→ **AIM OF THE EXERCISE**:
Rewrite the part of the listing that opens with the line containing "The height and" and runs through the end of the listing, keeping the lines with requests too, but shift every number in the coordinate answers up by 125. Leave the pictures out of your answer.

═════ DATA UNDER STUDY

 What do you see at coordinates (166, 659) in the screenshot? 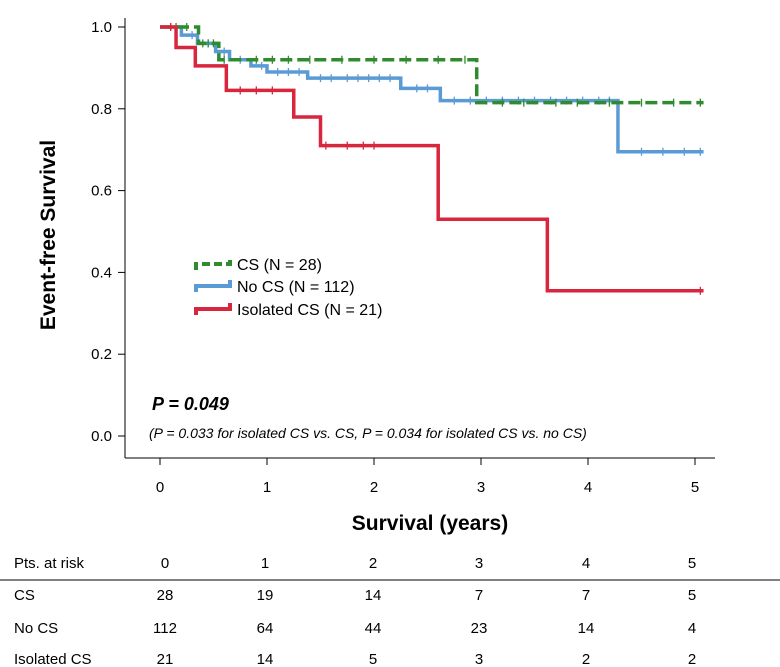
I see `risk-cell: 21` at bounding box center [166, 659].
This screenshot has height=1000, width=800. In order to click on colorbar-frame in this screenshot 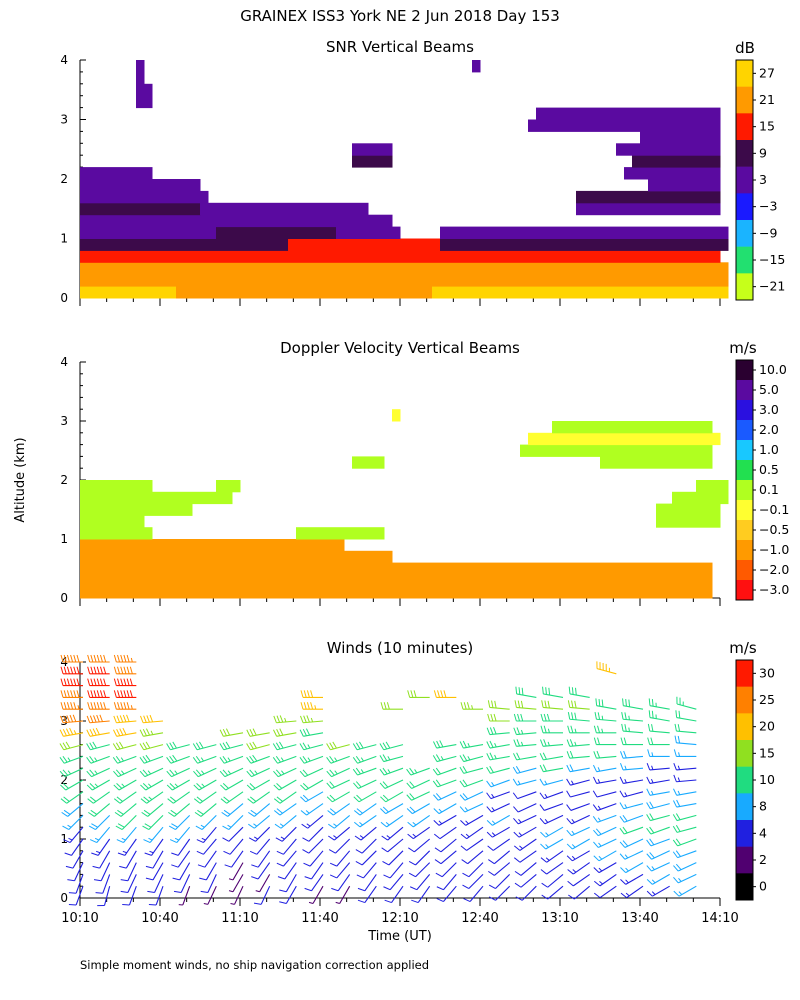, I will do `click(744, 480)`.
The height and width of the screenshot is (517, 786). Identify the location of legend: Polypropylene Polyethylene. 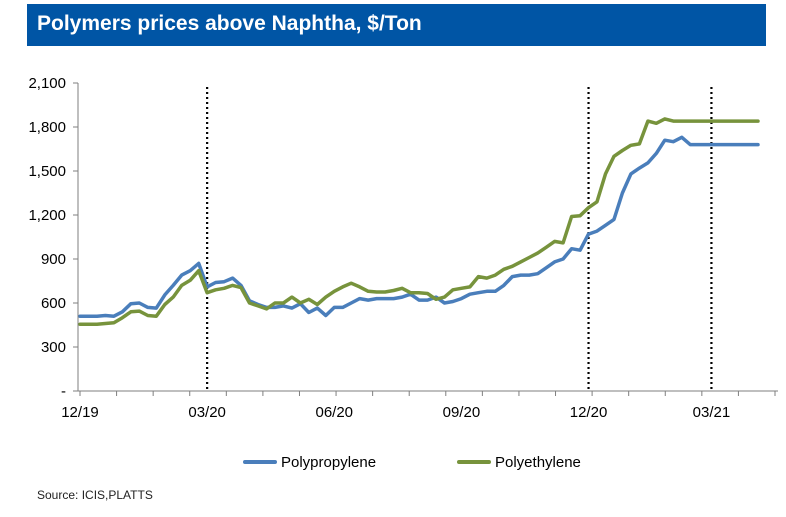
(412, 462).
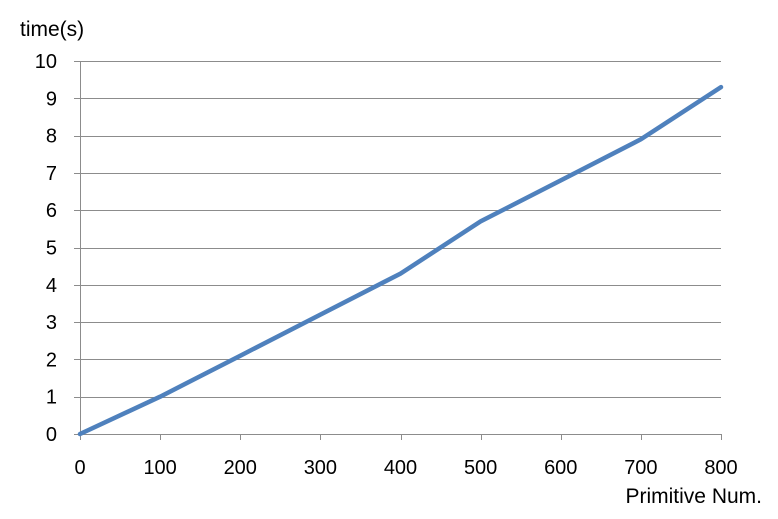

══════════

→ **EXERCISE OUTPUT**:
The height and width of the screenshot is (517, 786). Identify the location of legend: Polypropylene Polyethylene. 
(537, 587).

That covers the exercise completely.